* SOURCE TEXT
Overnighting at the nearby Circle View Guest Ranch, a rustic retreat perched above an expanse of rolling plains just outside the park, I’m already sold on this stay-awhile advice. Especially in my very authentic digs here: the aptly named 1880 Homestead. Nestled between a trickling river and a massive pile of haystacks in a large empty field, the property’s original late 19th-century domicile hides about a mile down a dirt road from the main lodge’s Wi-Fi-ready guest rooms — and a solid 138 years from anywhere else.
No electricity. No plumbing. “No Service” on my cell. A skillet and a couple of dream catchers hanging on the wall. Two double beds, an old wood furnace, and a 1902 edition of the Sears Roebuck catalog within easy reach if you need one. It’s perfect.
“We still do Christmas in the homestead — it’s kind of a family tradition,” says Circle View owner Phil Kruse, dropping me off at the simple one-room structure built nine years before South Dakota statehood. Kruse grew up on the 3,000-acre working cattle ranch with seven older siblings before heading off to college in Texas. Gravitating home, he would eventually launch and co-run the guest ranch with his wife, Amy, an Arizonan who came to South Dakota to intern at Badlands National Park and fell in love with everything here, including Phil.
“You’ll probably hear some coyotes in a bit,” says Kruse. “If you’re lucky, they may even swing by for a visit,” he adds before hopping back onto his ATV and driving back to the ranch and the 21st century.
Standing alone in the breezy, starry dark outside a preserved homestead dating back to the Rutherford B. Hayes administration is a swift bit of time travel. Suddenly, I have the whole Dakota Territory to myself. Just me and a zillion chirping crickets on the far side of the interminable prairie with a pack of wild canine guests due to arrive at any moment.
The coyotes never show. Or maybe they do and the dream catchers drown out their incessant knocking on the front porch. After a brief but deep sleep, I’m awakened shortly after 4 a.m. by the 1880 Homestead’s natural alarm clock: urgent coo-cooing of mourning doves on the roof reminding me of my date with the Badlands at dawn.
In the waning minutes before a 5:09 a.m. sunrise on a weekday in midsummer, you can be pretty sure that very few of the visitors to Badlands National Park’s signature Door Trail will be turning up here at this hour. There are just seven of us at the trailhead, entering a boardwalked portal to the park’s namesake geological feature. Up ahead: one of the wilder rock shows at dawn one could ever attend in these parts.

* EXERCISE
Copy the stretch of the 1880 Homestead passage from "No electricity. No" through "here, including Phil." word for word. The entries that come next are separate from the 1880 Homestead passage.

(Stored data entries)
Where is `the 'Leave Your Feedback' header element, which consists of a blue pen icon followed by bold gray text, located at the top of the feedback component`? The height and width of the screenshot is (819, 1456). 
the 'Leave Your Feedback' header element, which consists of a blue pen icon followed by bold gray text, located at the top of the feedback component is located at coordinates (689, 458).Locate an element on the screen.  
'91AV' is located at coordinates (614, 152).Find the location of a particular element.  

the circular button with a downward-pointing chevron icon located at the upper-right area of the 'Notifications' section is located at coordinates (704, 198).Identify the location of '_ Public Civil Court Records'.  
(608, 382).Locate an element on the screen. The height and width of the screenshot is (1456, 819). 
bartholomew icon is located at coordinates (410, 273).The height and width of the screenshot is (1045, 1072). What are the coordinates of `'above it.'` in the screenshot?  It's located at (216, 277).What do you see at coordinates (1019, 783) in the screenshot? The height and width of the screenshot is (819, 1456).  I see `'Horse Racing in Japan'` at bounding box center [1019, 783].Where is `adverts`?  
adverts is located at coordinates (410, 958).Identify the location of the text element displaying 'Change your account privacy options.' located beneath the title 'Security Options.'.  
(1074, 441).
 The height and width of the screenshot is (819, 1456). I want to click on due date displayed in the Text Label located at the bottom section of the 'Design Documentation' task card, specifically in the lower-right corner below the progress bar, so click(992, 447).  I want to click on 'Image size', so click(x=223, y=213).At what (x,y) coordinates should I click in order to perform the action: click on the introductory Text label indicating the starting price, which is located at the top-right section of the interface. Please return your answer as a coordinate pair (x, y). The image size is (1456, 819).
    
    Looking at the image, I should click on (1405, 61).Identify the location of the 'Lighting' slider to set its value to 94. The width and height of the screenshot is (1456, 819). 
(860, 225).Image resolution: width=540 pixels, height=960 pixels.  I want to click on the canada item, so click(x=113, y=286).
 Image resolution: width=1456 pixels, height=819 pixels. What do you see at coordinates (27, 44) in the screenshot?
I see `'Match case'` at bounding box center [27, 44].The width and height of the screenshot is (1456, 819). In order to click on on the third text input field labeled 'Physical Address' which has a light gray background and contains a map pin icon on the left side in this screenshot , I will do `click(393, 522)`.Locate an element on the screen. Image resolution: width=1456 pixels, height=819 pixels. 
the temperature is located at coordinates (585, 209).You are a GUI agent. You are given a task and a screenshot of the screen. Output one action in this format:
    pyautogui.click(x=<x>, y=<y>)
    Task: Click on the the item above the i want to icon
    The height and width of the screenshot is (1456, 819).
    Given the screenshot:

* ANSWER FOR THE TASK
No electricity. No plumbing. “No Service” on my cell. A skillet and a couple of dream catchers hanging on the wall. Two double beds, an old wood furnace, and a 1902 edition of the Sears Roebuck catalog within easy reach if you need one. It’s perfect.
“We still do Christmas in the homestead — it’s kind of a family tradition,” says Circle View owner Phil Kruse, dropping me off at the simple one-room structure built nine years before South Dakota statehood. Kruse grew up on the 3,000-acre working cattle ranch with seven older siblings before heading off to college in Texas. Gravitating home, he would eventually launch and co-run the guest ranch with his wife, Amy, an Arizonan who came to South Dakota to intern at Badlands National Park and fell in love with everything here, including Phil.